How Pakistan survives

By Zubeida Mustafa
Source: Dawn

FOR some time now — especially since the electronic media was unwittingly liberated by the military government of Gen Pervez Musharraf — cynics and pessimists have been writing off Pakistan.

Since the closing days of July when devastating floods brought large chunks of the country under water, the question being raised by numerous analysts and commentators is how long would Pakistan survive.

There are many who have predicted apocalyptically the end of Pakistan. Others, who are more generous, have warned of collapse not of the state but of the government. Economists speak of the economic downturn as though Pakistan was not in its grip already. But it is a pity that no one deems it necessary to focus on the resilience of the flood victims and the humanitarian spirit of many who are extending a helping hand.

Statistics might be difficult to verify but now it is known that the destruction has been huge. The NDMA recorded close to 1,500 deaths, more than 2,000 injuries and almost 900,000 damaged houses. But before reconstruction and rehabilitation come rescue and relief. Lives have to be saved.

Many have been rescued from the waters of the raging rivers — almost 700,000 according to the NDMA. But now the spectre of hunger, starvation and disease looms large. If more lives are not to be lost it is important to work swiftly to provide healthcare, sanitation, clean drinking water and protection from the natural elements.

The sad part is that the people of Pakistan, expatriates abroad, as well as foreign governments, have lost confidence in the government which should have been in a position to conduct an effective rescue, relief and rehabilitation operation with financial help from the people and friendly foreign governments.

The people of our country always loosen their purse strings when it comes to providing financial relief to a genuine cause if they trust those managing a project. Their generosity has never been in doubt and the Pakistan Centre for Philanthropy estimated that in 1998 Pakistanis donated Rs70bn towards philanthropic causes. This figure must have risen over the years.

Yet the government has failed to mobilise massive donations at home and abroad. While foreign governments have begun to respond to the appeal for disaster relief, they are reluctant to hand over funds to the government.

According to the NDMA, 43 governments/agencies have committed flood relief aid to Pakistan, quite a bit of it in kind. Of these, only 11 have made their donations directly to the government or its agencies. The rest have preferred to give the pledged aid to the United Nations, its agencies or NGOs, both international and local.

This trust deficit was most visible in the case of the funds received in the prime minister`s relief fund account in the National Bank of Pakistan. Ten days after this account was launched only Rs4.3m had been raised. The bank itself donated Rs50m. Conversely, individuals and NGOs have demonstrated that they have greater credibility in the public`s eyes. I personally know of many of them who have raised big amounts for flood relief and have joined the relief efforts.

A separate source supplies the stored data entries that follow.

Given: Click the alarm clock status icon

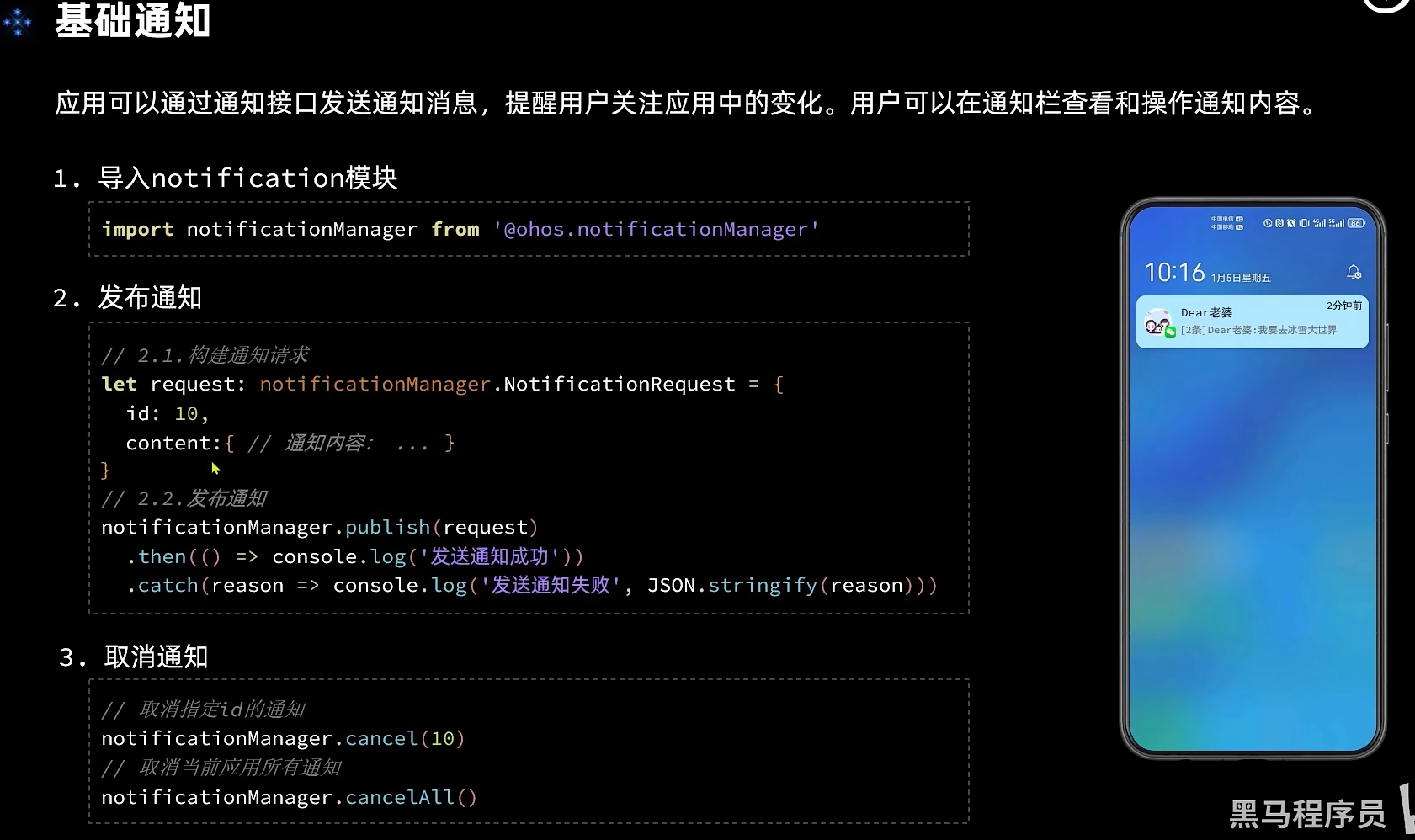Looking at the screenshot, I should [x=1291, y=223].
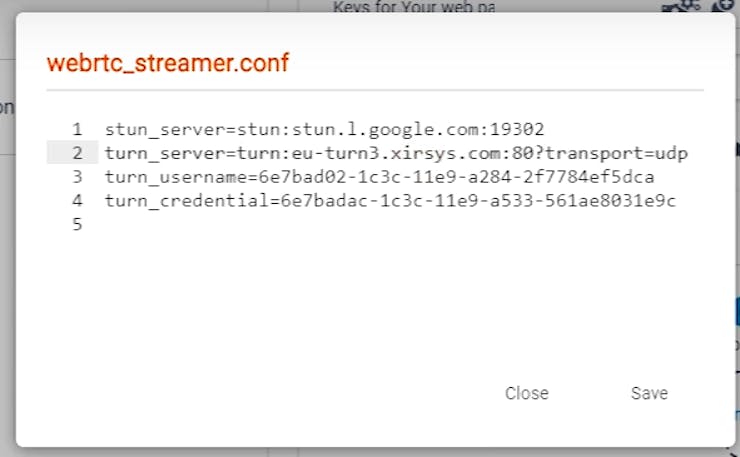Save the webrtc_streamer.conf changes
Viewport: 740px width, 457px height.
tap(649, 393)
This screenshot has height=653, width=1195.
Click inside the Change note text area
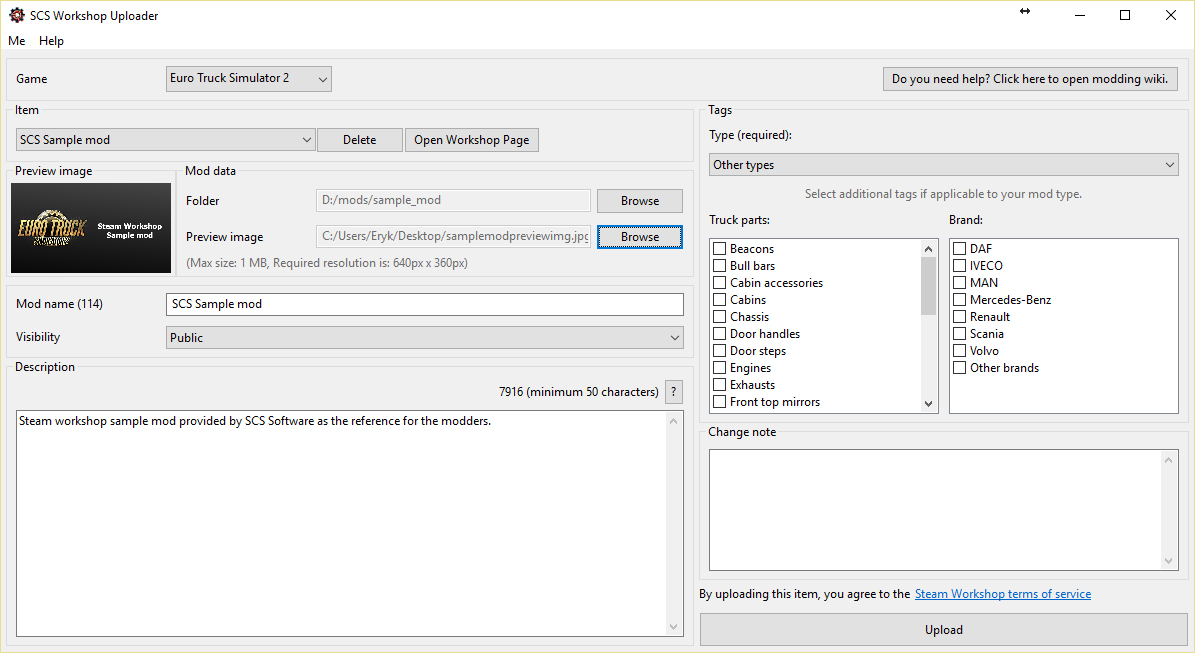click(x=935, y=510)
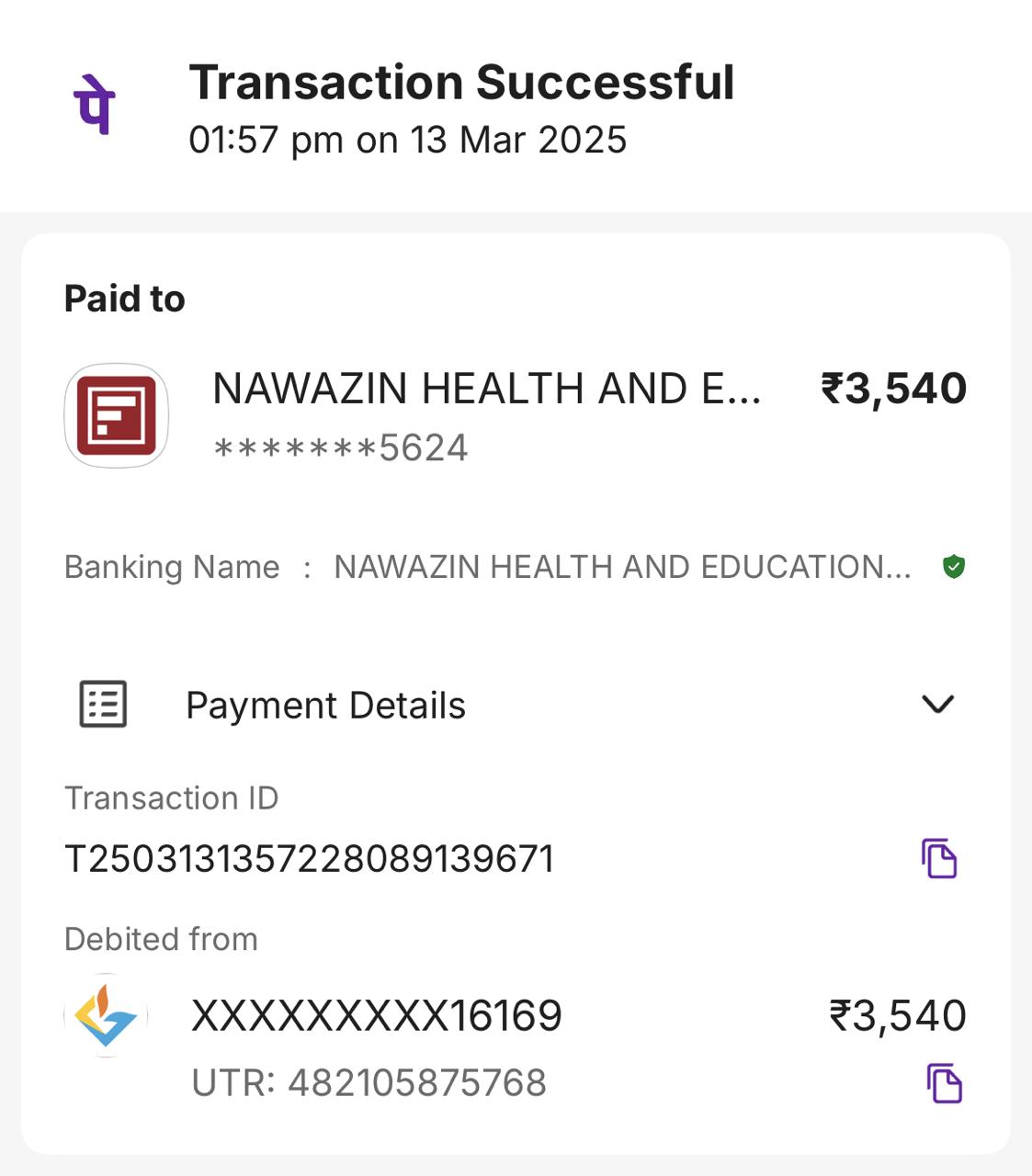Tap the masked payee number ending 5624
Image resolution: width=1032 pixels, height=1176 pixels.
point(341,448)
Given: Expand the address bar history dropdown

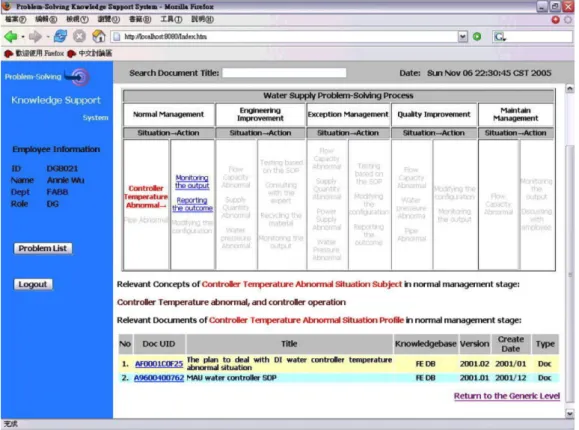Looking at the screenshot, I should click(462, 37).
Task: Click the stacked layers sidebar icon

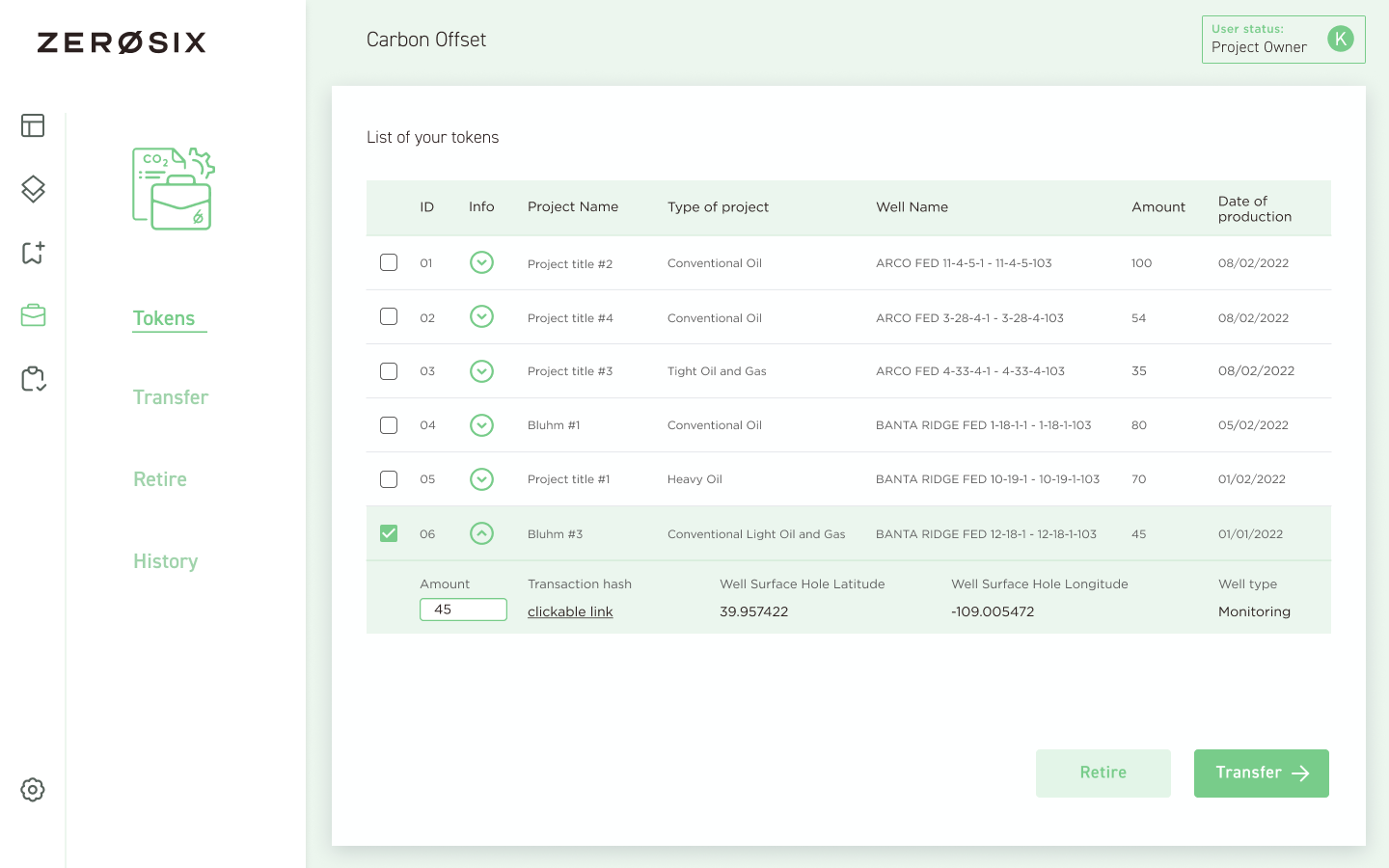Action: click(33, 189)
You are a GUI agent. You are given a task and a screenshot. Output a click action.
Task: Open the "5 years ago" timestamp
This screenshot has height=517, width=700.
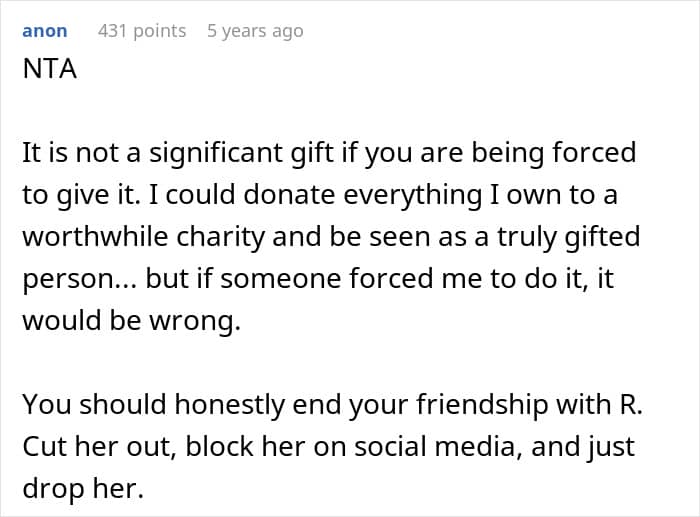(x=255, y=31)
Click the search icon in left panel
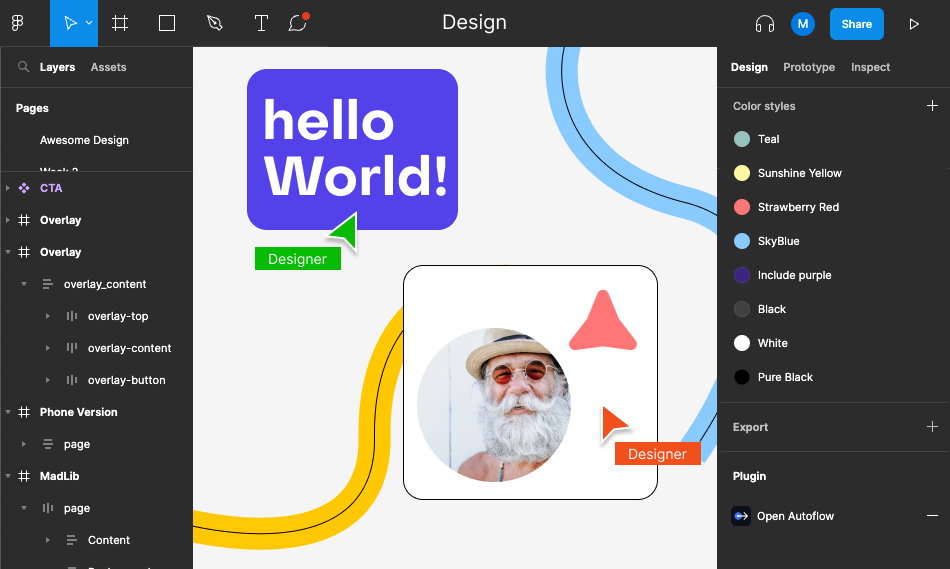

The Pakistan Medical Association was one of the first to take the initiative by collecting donations in the form of goods, cash and medicines for the flood victims. Other doctors have also responded and the Sindh Institute of Urology and Transplantation, which is an autonomous body in the public sector but depends preponderantly on public donations and has a long tradition of free public service, let it be known on Sunday that in 10 days it had provided medical treatment to over 10,000 people in the flood-hit areas.

Other groups have also joined the relief operation. They comprise like-minded people whose integrity is above reproach. They are trusted and manage to raise donations. There are others who carry weight because they include trusted public figures, such as Aitemaad Pakistan led by Justice (retd) Fakhruddin G. Ebrahim who is trying to provide immediate help to the flood affected in Sindh. Target collect and distribute 24,000 dry ration bags to provide meals for 6,000 families for four weeks.

Yet another organisation I know of is The Citizens Foundation which also aims to provide relief packs to 50,000 families to feed them for a month. Given its success in setting up 660 schools for 92,000 children from low-income families, TCF should hopefully succeed in meeting its target.

Another I know personally which has stepped forward to help is the Indus Resource Centre that has been working in the field of education for rural communities and their sustainable livelihoods in Sindh. The IRC has adopted camps in Dadu and Khairpur where it is supporting over 1,500 families by providing food, water, sanitation and even temporary schools.

There are a host of other dedicated workers and groups who have responded to the emergency with remarkable speed. They are far too many for me to list here. What gives heart and hope is that many have said that once the immediate danger has passed, they will help with the rehabilitation efforts.

It is of course not possible for individuals to do what the government with its resources and administrative machinery has failed to do. But if the numerous groups that have sprouted in the wake of the floods were to adopt an area and work with the community leaders on a long-term basis, the floods could prove to be the turning point in the lives of many Pakistanis.

It must be ensured that whichever village is adopted, it must be provided a primary school and a health centre, however small it may be. Those who adopt a village should continue to interact with the villagers to provide them motivation, moral support and whatever financial assistance possible.

Actually all this should come from the government. But waiting for that amounts to waiting for Godot. Even in these testing times the big landowners have not been moved to part with some of their own wealth that they stole from the people who till their land, to help them in their hour of need.